Una de las preguntas de la consulta busca poner fin a la reelección indefinida aprobada mañosamente por los asambleístas del oficialismo mediante un paquetazo de “enmiendas” a la Constitución de Montecristi. Esta dispone que el presidente de la República ejerza sus funciones por cuatro años y pueda ser reelegido por una sola vez. Por las particularidades de la experiencia nacional, lo ideal sería que la reelección no fuera consecutiva; sin embargo, la formulación original de esa Constitución, a la que se quiere volver, preserva la alternabilidad, principio esencial en una democracia. En un régimen presidencialista, la reelección indefinida no solo es fatal para aquella, sino un grave peligro para la salud mental de los políticos.
Una crónica reciente en un diario estadounidense sorprende con este titular: “El poder causa daños cerebrales”. Lo que sigue y más puede leerlo en The Atlantic Daily. El periodista refiere que Dacher Kerner, profesor de psicología de la Universidad de Berkeley, tras experimentos de laboratorio y estudios de casos, concluyó que, bajo la influencia del poder, los sujetos actuaron como si hubieran sufrido una lesión cerebral traumática y se convirtieron en más impulsivos, menos conscientes del riesgo y, sobre todo con menor capacidad para ponerse en los zapatos de los demás.

## [MATERIAL PROPORCIONADO]
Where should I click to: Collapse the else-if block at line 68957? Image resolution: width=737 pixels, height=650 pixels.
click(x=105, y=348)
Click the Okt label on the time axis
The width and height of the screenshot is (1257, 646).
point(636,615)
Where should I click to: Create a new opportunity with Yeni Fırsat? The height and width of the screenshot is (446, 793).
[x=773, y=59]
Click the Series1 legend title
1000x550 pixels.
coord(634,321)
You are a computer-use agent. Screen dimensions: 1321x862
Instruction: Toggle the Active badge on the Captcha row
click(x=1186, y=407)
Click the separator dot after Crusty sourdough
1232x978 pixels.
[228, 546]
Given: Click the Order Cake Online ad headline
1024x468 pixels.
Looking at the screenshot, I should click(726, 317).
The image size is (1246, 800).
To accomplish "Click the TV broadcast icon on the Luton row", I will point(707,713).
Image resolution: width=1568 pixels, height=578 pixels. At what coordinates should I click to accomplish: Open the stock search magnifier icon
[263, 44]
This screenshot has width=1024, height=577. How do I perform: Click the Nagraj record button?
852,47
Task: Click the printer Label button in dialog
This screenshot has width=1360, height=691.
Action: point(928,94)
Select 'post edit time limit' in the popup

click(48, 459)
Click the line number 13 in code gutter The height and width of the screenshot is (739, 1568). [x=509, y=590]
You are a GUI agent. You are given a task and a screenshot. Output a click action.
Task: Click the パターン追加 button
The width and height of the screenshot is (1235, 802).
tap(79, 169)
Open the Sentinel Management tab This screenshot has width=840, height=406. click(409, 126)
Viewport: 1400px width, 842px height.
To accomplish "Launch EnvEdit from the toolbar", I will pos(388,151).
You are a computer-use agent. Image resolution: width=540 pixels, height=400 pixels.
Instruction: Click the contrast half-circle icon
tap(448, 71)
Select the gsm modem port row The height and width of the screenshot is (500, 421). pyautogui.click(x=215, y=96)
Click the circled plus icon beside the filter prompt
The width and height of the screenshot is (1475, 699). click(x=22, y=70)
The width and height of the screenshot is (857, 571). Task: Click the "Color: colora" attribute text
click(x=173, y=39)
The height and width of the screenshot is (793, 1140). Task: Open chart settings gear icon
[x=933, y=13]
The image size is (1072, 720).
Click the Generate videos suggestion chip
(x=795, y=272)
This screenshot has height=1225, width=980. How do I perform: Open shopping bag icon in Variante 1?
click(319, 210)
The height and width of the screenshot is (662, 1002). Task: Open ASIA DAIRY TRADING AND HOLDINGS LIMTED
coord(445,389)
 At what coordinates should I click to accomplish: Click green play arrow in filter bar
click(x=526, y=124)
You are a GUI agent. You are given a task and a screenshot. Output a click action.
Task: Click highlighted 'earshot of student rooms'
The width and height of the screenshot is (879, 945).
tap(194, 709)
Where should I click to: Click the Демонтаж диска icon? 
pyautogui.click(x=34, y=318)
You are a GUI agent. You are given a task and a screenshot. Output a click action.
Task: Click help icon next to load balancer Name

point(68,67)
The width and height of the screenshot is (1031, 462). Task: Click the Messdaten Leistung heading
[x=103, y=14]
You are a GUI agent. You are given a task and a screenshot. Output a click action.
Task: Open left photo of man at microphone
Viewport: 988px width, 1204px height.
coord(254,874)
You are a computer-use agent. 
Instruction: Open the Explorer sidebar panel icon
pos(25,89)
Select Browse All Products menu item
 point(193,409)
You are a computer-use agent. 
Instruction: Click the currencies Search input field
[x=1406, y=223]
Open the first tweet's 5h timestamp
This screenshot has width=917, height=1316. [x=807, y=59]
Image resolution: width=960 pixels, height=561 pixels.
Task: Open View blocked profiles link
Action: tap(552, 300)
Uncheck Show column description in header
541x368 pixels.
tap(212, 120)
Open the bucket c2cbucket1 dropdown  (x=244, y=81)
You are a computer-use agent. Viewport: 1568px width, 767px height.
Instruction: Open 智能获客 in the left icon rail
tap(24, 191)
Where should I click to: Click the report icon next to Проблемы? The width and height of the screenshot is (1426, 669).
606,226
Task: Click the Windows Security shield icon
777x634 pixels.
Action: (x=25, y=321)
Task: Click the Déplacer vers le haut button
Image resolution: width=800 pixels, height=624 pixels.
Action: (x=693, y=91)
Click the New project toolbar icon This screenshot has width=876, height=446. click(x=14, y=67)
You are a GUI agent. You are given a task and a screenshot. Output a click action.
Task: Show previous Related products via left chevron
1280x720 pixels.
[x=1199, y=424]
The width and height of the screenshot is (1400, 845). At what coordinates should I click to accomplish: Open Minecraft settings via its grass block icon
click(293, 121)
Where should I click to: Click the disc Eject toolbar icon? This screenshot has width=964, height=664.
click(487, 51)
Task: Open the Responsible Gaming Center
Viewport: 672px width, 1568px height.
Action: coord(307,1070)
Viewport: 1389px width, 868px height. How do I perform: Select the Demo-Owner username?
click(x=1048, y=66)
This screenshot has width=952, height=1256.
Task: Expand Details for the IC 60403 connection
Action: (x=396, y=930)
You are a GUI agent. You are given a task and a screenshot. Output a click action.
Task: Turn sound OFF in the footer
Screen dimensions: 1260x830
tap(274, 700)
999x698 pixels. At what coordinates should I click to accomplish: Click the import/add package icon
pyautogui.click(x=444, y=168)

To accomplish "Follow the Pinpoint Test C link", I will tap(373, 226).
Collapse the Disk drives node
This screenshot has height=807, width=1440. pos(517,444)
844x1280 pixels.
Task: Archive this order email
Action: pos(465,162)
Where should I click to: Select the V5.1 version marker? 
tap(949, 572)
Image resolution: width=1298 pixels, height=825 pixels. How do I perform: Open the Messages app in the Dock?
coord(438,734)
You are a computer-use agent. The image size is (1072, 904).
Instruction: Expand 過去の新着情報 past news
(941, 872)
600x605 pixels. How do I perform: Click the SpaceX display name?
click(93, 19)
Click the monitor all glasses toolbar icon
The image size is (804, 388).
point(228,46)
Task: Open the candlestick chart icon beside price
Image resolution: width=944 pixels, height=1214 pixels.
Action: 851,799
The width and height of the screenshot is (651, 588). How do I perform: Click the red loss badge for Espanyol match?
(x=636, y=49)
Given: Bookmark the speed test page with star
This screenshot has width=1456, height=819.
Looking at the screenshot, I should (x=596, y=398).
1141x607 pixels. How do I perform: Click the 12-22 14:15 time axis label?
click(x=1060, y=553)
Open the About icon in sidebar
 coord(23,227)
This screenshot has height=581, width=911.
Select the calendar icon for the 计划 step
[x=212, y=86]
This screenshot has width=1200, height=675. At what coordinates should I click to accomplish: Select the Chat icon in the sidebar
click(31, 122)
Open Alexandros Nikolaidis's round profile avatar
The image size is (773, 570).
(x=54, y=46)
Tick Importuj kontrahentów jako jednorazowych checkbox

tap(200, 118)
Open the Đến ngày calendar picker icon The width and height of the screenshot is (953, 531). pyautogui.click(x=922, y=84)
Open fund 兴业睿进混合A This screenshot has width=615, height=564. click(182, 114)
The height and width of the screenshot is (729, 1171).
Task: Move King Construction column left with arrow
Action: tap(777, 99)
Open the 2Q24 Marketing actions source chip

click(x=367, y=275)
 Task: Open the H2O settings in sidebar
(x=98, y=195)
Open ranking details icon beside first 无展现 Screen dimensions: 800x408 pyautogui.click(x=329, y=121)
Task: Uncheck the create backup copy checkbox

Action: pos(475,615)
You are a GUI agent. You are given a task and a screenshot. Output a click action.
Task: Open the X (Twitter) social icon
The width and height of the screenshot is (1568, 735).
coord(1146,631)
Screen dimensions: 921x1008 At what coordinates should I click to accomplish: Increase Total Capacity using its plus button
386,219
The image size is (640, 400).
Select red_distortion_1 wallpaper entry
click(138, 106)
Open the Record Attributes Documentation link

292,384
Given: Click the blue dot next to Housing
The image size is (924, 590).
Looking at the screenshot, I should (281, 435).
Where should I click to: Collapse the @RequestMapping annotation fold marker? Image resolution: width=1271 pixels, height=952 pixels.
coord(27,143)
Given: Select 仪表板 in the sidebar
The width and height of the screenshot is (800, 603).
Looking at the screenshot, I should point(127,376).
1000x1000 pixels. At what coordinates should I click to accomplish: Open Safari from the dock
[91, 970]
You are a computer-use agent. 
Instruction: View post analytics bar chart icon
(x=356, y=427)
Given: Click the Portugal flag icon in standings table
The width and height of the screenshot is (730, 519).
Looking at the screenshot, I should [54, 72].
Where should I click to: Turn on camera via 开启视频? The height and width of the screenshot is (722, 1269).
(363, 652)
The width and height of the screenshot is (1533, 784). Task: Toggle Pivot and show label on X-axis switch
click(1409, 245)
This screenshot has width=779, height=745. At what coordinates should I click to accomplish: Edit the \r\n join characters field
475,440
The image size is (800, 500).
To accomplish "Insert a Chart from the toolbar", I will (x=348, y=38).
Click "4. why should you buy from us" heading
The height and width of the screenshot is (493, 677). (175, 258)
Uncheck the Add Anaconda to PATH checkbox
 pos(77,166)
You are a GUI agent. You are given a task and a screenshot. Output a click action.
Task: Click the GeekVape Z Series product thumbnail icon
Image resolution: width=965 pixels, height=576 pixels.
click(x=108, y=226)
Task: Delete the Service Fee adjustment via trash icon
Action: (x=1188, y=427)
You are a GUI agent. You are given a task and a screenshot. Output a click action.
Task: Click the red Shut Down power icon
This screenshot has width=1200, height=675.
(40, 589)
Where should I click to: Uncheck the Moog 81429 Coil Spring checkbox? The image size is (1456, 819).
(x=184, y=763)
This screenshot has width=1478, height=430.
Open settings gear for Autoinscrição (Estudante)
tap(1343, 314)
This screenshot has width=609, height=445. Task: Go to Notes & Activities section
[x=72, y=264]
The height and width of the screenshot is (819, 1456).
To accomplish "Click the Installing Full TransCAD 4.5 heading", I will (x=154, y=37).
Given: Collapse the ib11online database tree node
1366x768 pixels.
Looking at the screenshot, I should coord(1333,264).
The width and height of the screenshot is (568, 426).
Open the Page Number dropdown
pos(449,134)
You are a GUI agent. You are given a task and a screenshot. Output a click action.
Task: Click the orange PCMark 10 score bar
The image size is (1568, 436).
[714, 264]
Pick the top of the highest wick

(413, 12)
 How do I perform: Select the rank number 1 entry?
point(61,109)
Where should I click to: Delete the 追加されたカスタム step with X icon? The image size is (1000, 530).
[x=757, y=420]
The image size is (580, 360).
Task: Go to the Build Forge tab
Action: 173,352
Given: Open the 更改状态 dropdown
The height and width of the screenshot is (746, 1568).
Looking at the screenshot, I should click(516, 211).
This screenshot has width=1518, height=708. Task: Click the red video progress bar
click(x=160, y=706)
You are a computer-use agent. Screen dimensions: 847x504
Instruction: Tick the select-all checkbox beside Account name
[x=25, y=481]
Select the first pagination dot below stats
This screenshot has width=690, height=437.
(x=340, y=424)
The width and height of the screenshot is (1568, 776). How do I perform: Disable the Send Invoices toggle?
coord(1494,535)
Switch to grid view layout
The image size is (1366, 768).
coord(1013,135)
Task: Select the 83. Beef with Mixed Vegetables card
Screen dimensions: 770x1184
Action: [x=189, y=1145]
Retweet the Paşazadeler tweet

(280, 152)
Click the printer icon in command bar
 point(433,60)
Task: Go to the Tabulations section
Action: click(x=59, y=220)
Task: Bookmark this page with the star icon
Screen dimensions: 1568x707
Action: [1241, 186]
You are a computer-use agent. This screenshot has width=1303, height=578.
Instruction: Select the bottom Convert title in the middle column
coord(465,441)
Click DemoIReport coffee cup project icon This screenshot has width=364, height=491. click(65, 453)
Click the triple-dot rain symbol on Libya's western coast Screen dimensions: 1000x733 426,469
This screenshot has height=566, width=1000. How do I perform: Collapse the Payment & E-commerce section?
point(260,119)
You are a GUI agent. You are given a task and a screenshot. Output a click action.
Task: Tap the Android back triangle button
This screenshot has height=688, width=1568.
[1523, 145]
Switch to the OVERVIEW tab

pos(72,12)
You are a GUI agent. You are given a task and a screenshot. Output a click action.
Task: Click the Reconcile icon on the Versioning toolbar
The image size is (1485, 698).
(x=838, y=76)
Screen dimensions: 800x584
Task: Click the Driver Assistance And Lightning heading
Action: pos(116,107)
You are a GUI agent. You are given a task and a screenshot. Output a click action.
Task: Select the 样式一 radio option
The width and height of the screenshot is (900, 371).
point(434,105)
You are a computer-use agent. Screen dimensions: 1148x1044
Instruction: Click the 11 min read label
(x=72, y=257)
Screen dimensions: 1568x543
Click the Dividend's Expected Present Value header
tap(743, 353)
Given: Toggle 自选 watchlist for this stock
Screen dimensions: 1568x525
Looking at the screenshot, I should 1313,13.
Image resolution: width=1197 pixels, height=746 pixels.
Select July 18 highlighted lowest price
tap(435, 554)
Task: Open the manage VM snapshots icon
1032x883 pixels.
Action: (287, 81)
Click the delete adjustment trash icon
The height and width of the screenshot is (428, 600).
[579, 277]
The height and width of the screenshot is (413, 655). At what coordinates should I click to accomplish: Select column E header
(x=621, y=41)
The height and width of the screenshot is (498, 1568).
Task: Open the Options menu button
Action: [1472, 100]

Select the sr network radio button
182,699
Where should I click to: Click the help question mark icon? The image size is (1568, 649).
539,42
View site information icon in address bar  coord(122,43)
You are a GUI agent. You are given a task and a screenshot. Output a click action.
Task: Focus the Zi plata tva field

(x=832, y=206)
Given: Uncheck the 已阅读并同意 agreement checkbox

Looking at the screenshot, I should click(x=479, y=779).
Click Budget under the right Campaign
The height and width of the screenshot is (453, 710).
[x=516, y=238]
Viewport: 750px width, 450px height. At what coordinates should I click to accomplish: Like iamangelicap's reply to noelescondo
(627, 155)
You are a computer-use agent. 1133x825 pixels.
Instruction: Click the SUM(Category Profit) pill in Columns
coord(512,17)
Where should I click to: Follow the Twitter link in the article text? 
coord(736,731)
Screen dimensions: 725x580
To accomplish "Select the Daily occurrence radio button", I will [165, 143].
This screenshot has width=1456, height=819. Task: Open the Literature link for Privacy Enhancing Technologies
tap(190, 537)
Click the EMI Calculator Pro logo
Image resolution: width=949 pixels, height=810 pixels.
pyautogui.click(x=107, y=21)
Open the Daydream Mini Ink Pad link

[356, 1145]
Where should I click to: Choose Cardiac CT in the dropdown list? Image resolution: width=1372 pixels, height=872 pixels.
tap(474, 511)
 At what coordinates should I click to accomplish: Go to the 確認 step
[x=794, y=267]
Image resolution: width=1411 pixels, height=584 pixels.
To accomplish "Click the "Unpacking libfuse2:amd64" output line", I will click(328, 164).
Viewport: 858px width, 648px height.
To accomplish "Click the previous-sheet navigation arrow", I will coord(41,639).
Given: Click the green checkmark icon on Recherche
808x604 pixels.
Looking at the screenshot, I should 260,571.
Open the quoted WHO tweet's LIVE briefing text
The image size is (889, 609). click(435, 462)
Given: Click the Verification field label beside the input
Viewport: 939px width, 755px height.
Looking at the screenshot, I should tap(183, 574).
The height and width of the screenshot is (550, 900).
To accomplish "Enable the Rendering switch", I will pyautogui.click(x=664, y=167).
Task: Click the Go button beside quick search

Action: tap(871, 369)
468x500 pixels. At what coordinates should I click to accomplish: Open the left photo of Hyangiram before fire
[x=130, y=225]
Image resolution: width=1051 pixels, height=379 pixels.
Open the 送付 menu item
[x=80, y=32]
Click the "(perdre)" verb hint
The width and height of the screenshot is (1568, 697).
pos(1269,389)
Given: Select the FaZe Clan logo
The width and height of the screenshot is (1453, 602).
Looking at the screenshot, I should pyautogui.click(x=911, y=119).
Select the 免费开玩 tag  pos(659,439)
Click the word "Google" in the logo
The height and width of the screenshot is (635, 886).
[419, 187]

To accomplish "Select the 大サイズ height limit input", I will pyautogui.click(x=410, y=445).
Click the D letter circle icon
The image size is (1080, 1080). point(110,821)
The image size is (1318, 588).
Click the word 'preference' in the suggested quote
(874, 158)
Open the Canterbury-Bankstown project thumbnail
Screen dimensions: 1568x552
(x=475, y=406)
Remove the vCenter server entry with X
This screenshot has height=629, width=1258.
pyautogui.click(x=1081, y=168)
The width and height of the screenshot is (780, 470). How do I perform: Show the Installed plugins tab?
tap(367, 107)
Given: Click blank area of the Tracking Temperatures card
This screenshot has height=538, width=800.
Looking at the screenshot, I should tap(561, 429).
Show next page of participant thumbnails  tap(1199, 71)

## [LISTA DE ACTIVIDADES]
1) Responde las siguientes preguntas sobre el texto de la reelección indefinida.
(a) ¿Por cuántos años ejerce sus funciones el presidente de la República según la Constitución de Montecristi, y cuántas veces puede ser reelegido?
(b) ¿Qué titular tiene la crónica del diario estadounidense?
(c) ¿De qué universidad es profesor Dacher Kerner?
2) Escribe la continuación del texto sobre la reelección indefinida a partir de su última oración.

## [RESPUESTAS DEL EJERCICIO]
1)
(a) Por cuatro años, y puede ser reelegido una sola vez.
(b) "El poder causa daños cerebrales".
(c) De la Universidad de Berkeley.

2)
Sukhvinder Obhi, un neurocientífico de otra universidad, describió algo análogo, pero no al estudiar el comportamiento, sino el cerebro: puso las cabezas de poderosos y no poderosos dentro de una máquina de estimulación magnética transcraneal y encontró que el poder dañaba un proceso neuronal específico, piedra angular de la empatía. Esto sería el fundamento neurológico de la paradoja del poder observada por Keltner: una vez que un individuo tiene el poder pierde las capacidades que necesitaba para ganarlo.
Las conclusiones de esos científicos coinciden con aquello que el médico y exministro británico David Owen describió como el “síndrome de hybris” en su libro “En el poder y en la enfermedad”. La embriaguez del poder es un género de locura; su adicción se ha comparado con la de la más poderosa droga. Owen señala al menos 14 síntomas del síndrome. El riesgo es tanto mayor cuanto más es el tiempo durante el cual se ejerce el poder. Tres o cuatro síntomas son suficientes para un diagnóstico. Resumo algunos: inclinación narcisista, preocupación desproporcionada por la imagen, forma mesiánica de hablar y tendencia hacia la exaltación, identificación de sí mismo con el Estado, inclinación a hablar en tercera persona o con el mayestático nosotros, exceso de confianza en su propio juicio y desprecio por las críticas ajenas, impulsividad, pérdida de contacto con la realidad… ¿No bastan y sobran para diagnosticar a quien tuitea ahora desde su ático de Bruselas?